Search the listing below for the word "screenshot", and copy every line in which it turns up.

Data shown —
Content starts
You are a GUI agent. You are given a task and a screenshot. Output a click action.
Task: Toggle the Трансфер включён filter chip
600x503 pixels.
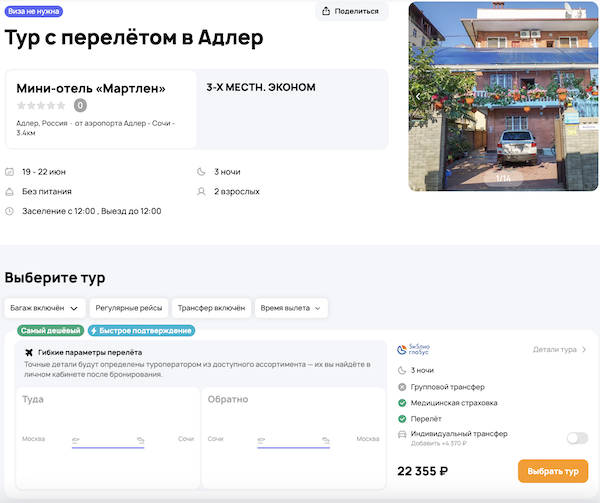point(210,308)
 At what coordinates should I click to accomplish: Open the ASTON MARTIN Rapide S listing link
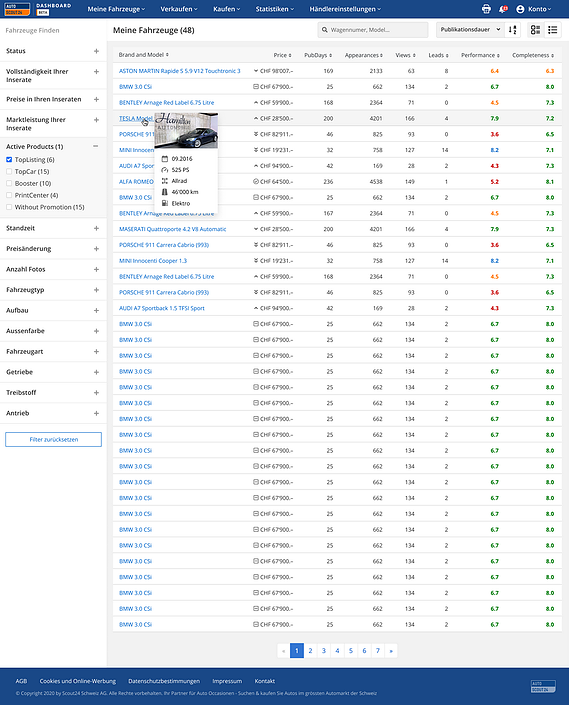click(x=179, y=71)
Content ends
Content starts
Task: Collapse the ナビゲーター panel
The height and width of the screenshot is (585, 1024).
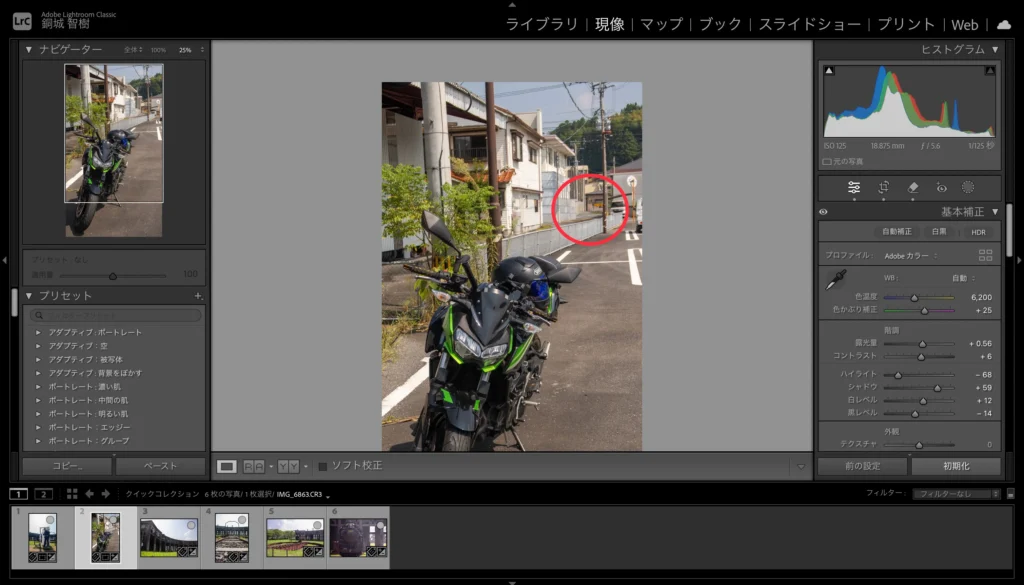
Content ends
Answer space —
You are a GUI agent. You are given a task and a screenshot. Output a click action.
The height and width of the screenshot is (585, 1024).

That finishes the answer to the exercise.